Cuando el tuk-tuk cogía una avenida principal, temía porque los carros nos pasaban muy cerca a gran velocidad y cualquier roce nos podía volcar; cuando nos metíamos por las callejuelas me asustaba aun más, pensando que en cualquier momento nos iba a salir un grupo de atracadores a ensartarnos a mí, al chofer y al tuk-tuk, todos con la misma verga. Nunca pasó nada.

En el aeropuerto de Nueva Delhi el avión a París se demoró tres horas y salió en el cálido horario de las 3:25 de la mañana.
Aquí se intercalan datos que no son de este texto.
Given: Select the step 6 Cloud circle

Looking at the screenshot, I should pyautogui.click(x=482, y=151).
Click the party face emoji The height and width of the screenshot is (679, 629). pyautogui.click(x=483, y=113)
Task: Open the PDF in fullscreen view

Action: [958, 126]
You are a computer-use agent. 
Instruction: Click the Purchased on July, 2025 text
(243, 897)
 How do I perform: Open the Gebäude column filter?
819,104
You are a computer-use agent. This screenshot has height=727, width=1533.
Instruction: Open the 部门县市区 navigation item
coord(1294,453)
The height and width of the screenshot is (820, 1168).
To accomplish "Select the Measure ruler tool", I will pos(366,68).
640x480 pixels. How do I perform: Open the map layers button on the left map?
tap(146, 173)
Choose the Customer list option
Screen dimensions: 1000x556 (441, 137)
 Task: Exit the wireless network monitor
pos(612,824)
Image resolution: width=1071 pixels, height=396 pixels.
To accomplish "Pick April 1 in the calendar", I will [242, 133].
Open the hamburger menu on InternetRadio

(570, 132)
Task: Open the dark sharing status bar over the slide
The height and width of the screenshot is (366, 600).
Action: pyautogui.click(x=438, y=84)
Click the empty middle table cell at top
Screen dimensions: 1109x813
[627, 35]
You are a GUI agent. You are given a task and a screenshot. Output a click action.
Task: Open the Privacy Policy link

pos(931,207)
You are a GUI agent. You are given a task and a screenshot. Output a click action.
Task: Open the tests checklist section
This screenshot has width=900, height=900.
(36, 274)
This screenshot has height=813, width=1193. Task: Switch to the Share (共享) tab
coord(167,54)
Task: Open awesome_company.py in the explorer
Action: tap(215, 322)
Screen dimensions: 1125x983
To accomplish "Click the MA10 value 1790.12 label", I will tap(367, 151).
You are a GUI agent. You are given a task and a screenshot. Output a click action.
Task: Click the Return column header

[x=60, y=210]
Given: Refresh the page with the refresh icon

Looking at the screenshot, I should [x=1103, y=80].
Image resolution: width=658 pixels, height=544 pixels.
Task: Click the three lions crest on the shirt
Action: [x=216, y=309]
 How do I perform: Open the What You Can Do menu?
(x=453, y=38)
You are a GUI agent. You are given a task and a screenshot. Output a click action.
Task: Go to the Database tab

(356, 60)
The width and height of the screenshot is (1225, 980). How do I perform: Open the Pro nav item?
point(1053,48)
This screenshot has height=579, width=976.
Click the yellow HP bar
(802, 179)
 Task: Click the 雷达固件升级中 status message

Ni poniendo la canción del Show de Benny Hill que tengo en el ipod, esa que sonaba al final del programa y que hacia que todo el mundo corriera a doble velocidad, logré que el vuelo saliera antes. Lo único bueno es que por primera vez monté en jumbo, una de las metas de mi vida; la otra es eructar y pearme al mismo tiempo, misión que tras mi estadía en India, seguro lograré pronto.

Ahora que estoy de vuelta en Colombia pienso ir a Honda, a esa olla a la entrada del pueblo junto al Río Magdalena donde no sopla el viento y en el que están las oficinas de Coopetrán, Expreso Brasilia y Expreso Bolivariano. Después de Tura y alrededores, el lugar me va a parecer Montecarlo.

Aquel que tenga en su agenda viajar a India, que tome muchas fotos y me las muestre, porque yo poco saqué la cámara por miedo a que me la robaran. Yo, como dice una canción del Gran Combo, a ese lugar no vuelvo ni a buscar billetes.